Monday, August 14, 2017

Anticipating Panic About Tax Reform

I noticed in passing a sense of panic among a number of people over the proposed GOP tax reform plan.  I went on line to try to find the source of the information and found articles from January and April of this year and from August 2016 (based on campaign promises), but nothing about a current proposed plan.  I finally tracked down the source of the information, a local newsletter with no references cited.

The newsletter was consistent with those older sources, warning of the loss of itemized deductions and personal exemptions as the standard deduction is raised to $24,000 from the 2016 level of $12,600.  The tone was the same.  Loss of those deductions (medical expenses, state income and property taxes, home mortgage interest, gifts to charity, casualty and theft losses, and some job expenses) would be a hardship on the middle class.  This got me thinking about taxes and deductions.

Several references told me that 45% of households pay no income taxes at all.  These are typically those who don’t earn enough (not the rich using loopholes).  Their attitude should be, “Reform away; we don’t care!”

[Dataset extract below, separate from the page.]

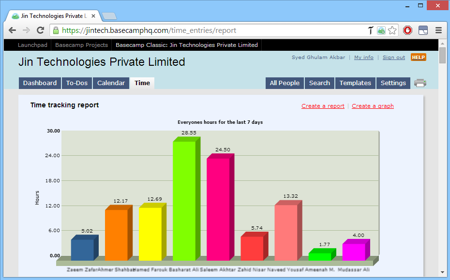Open the Adblock Plus extension icon
Screen dimensions: 450x280
[407, 30]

Another source tells that only about 30% of filers use the itemized deduction.  That means that only about one in six households has any stake in the outcome of this debate.  And most of those are in the upper income range.  As this graph shows the 30% average becomes 60% for those above 75k, almost 80% for those in the 100k to 200k earnings range and almost 95% for those households making over 200k per year.  The number who shouldn’t care increases to 5 out of 6.

Next let’s look again at itemized deductions vs. the standard deduction for a sample lower income family.  Remember, itemizing only starts to matter once you hit the standard deduction, because that is what you get anyway without doing anything or keeping any records.  On top of that, medical expenses don’t count until you have spent 10% of income.

For a household making $68,000 per year, approximately 20% above average, under the old plan they would subtract $12,600 and $4050 for each exemption (use $12,150 assuming a family of 3) and pay 15% of the remaining $43,250.  Under the new plan they would subtract $24,000 and pay at only 12% of the remaining $44,000.  How high would their itemized deductions have to be under today’s system to pay the same amount?

Surprisingly the answer is $32,800 (plus $6,800 more if the medical bills are used to qualify) in itemized deductions!  That’s an unusually high number of deductions for a fairly modest income.  It’s logical to conclude that any low to middle income family hurt by this would be a rare exception.

So what we are left with is speculation on what the proposal would look like and typical exaggeration about how many it would hurt and how severely.  From this cursory overview it seems the ones who would be most affected are those who buy big, expensive houses or who give to charity as a tax strategy rather than out of generosity or those unfortunates with very high medical expenses.

The problem is that I doubt anyone will look at it even this thoroughly.  Instead the parties will fight back and forth expressing shock and outrage (more outrage!) at the “rhetoric” of the other side.


Think of how easy it would be for someone to post a simple spreadsheet form on line and let each family calculate the difference between any new proposal and the current system.  This way after filling in a few numbers, everyone would know approximately where they stood without the breathless hyperbole and political spin.  Does anyone want to bet we see this kind of critical thinking scenario instead of the usual anxious generalizations about hurting the middle class or favoring the rich?